TASK GOAL:
Omitting every picture, copy the lines from the one that contains "Image resolution: width=999" through the last line of the records below, exactly and with nothing added.

^^^^^^^^^^^^^^^^

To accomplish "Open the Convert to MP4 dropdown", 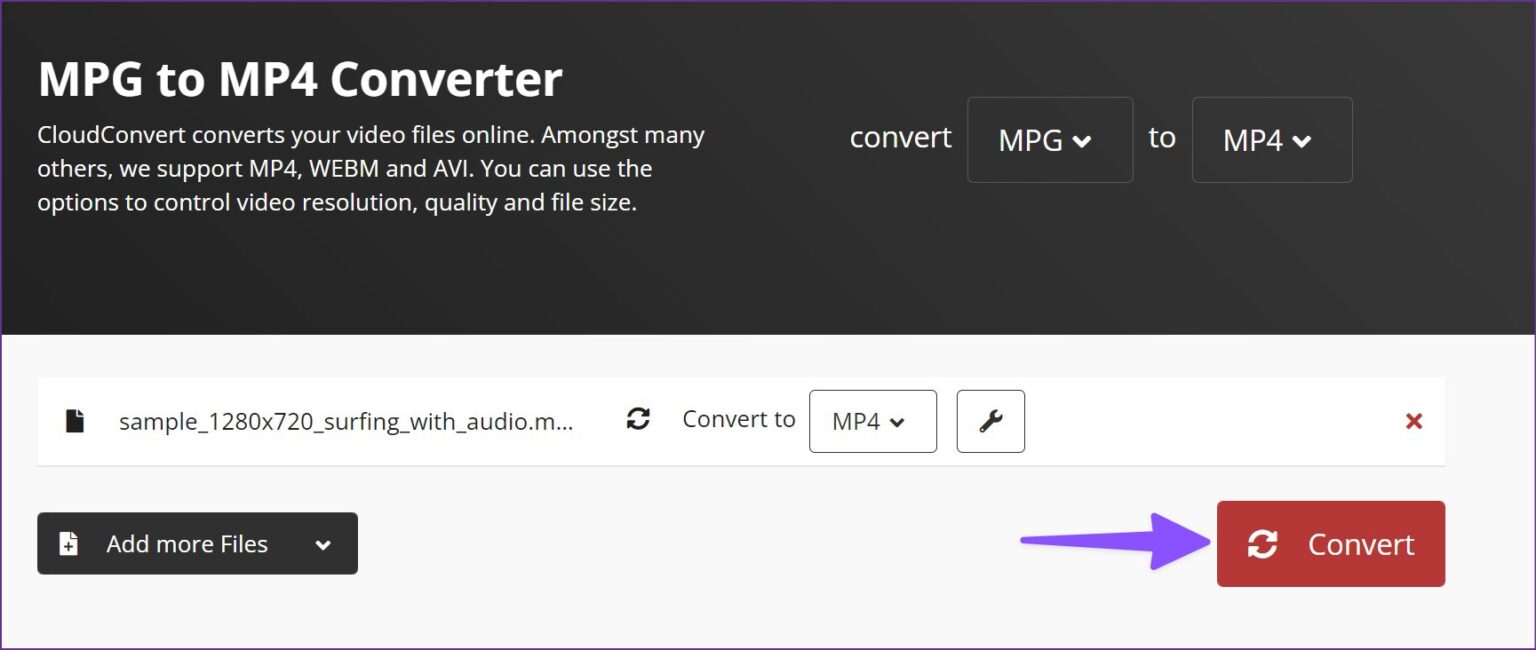I will pos(872,421).
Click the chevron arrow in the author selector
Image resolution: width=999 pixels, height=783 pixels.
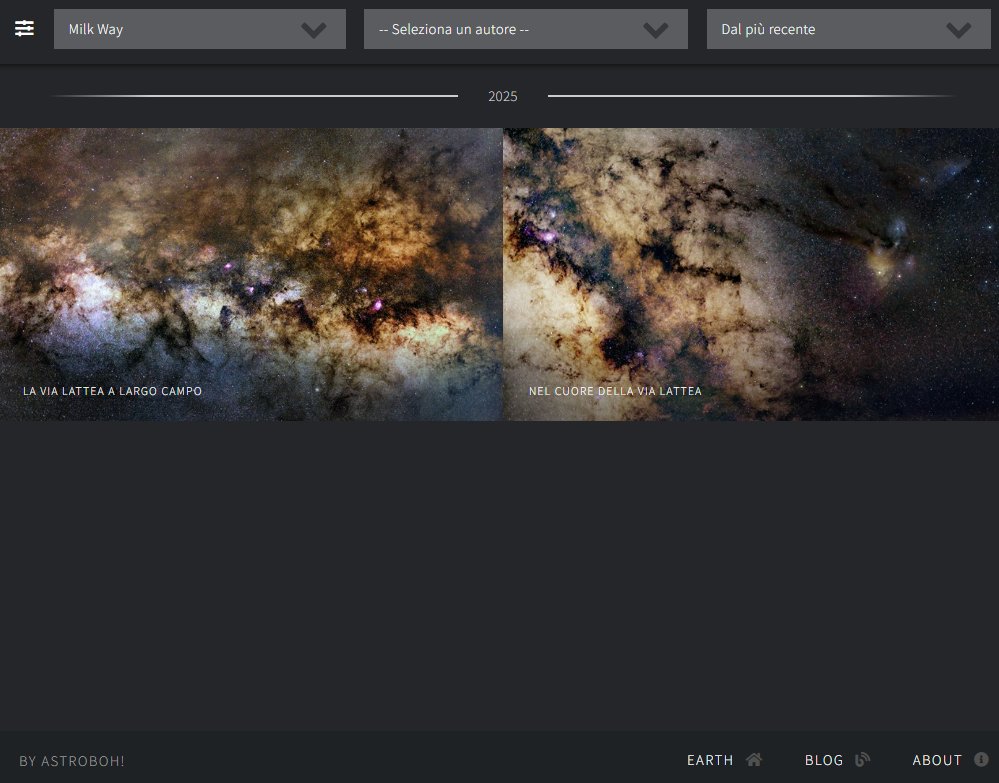coord(656,30)
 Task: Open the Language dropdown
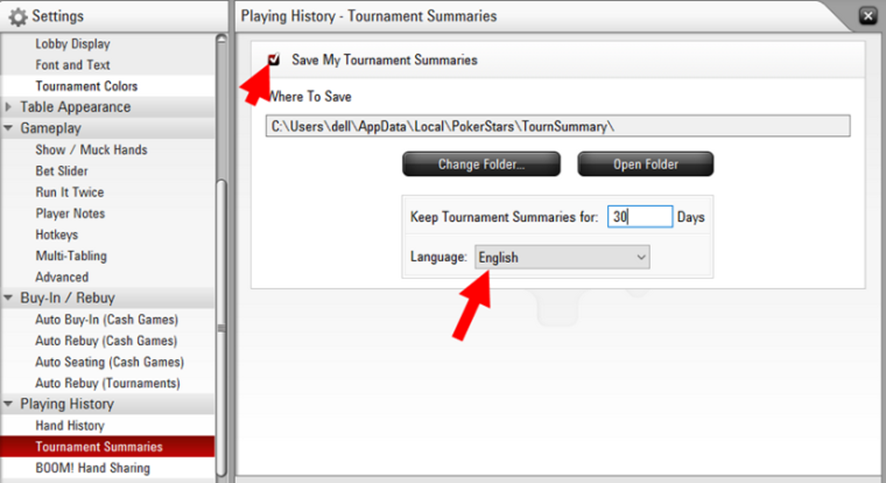(562, 257)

^^^^^^^^^^^^^^^^

RESPONSE TO THE EXERCISE:
Image resolution: width=999 pixels, height=783 pixels.
coord(656,30)
 Task: Open the Language dropdown
(562, 257)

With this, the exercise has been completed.